Start
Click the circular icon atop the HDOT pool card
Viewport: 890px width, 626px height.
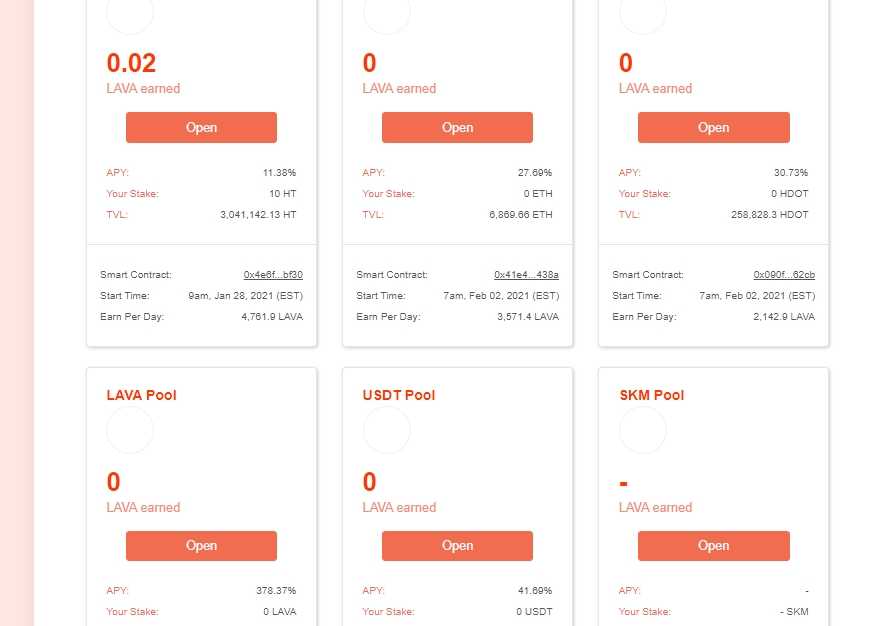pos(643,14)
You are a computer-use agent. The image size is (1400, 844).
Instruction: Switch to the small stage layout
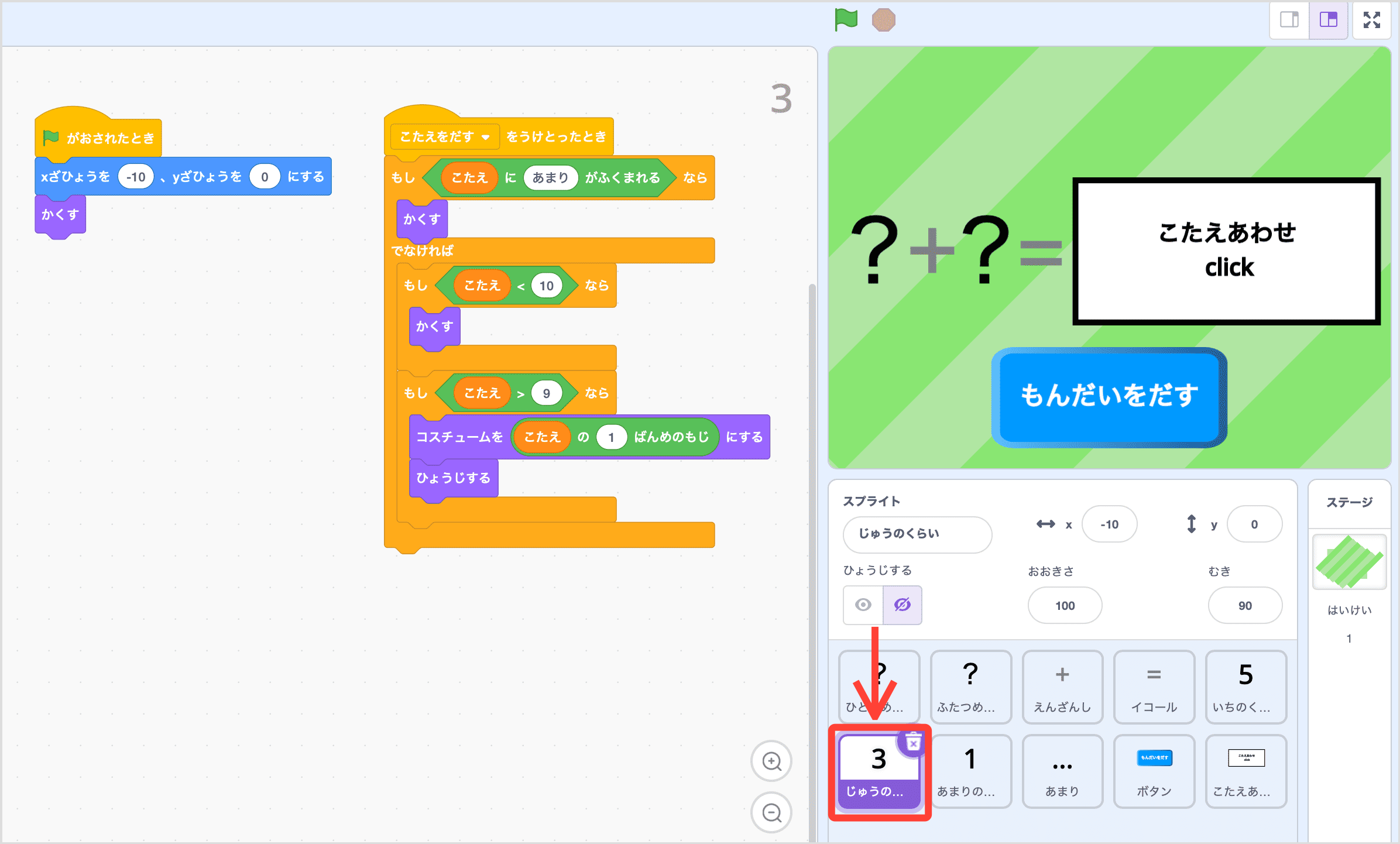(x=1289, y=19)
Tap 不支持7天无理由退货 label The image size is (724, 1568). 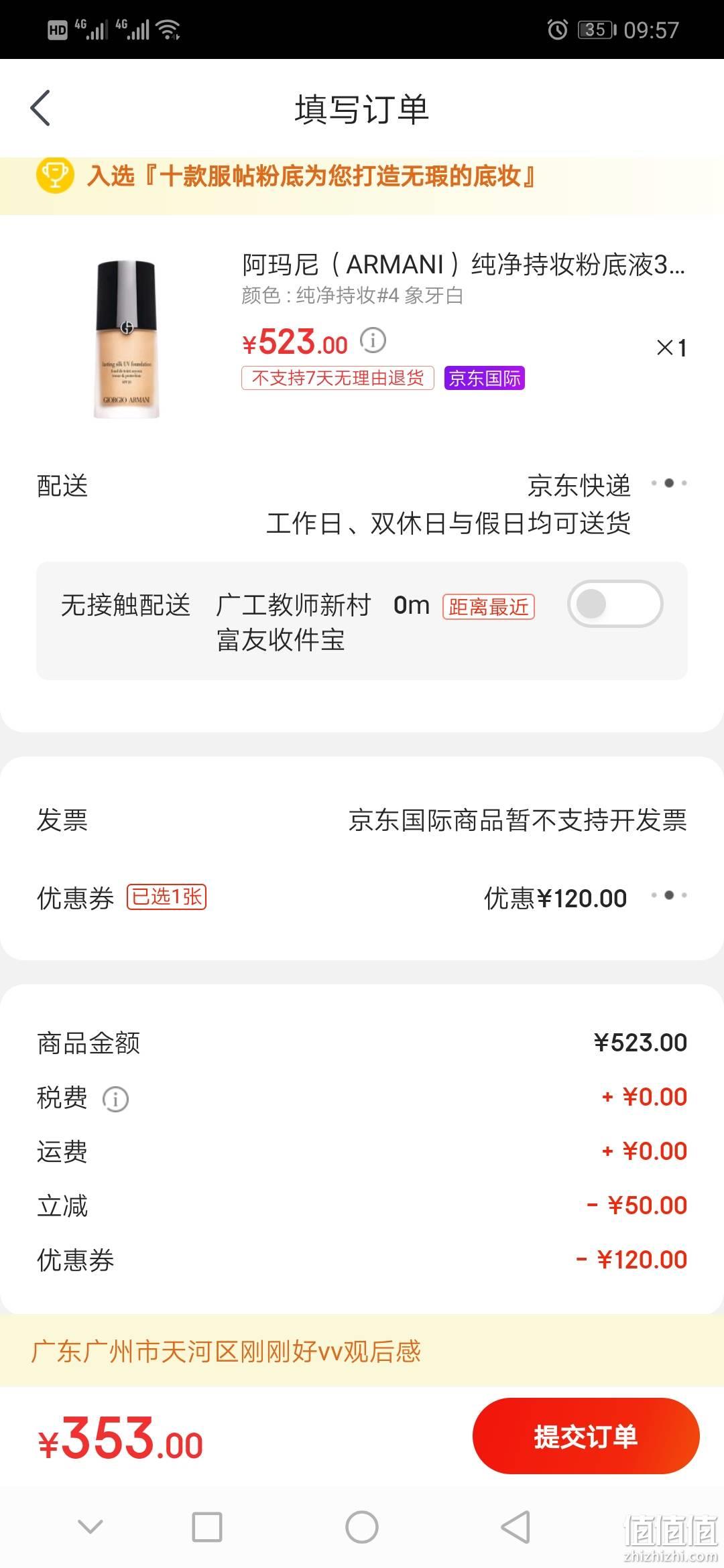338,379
End
What to produce:
Starting at the beginning of the material and ending with the line that contains "(x=1289, y=19)", copy the lines again with "circular" changed to "round" and everything else left the same. Don't include the pictures.

Expected answer:
Click the round icon atop the HDOT pool card
Viewport: 890px width, 626px height.
pos(643,14)
You are a computer-use agent. The image size is (1400, 844).
Instruction: Switch to the small stage layout
(x=1289, y=19)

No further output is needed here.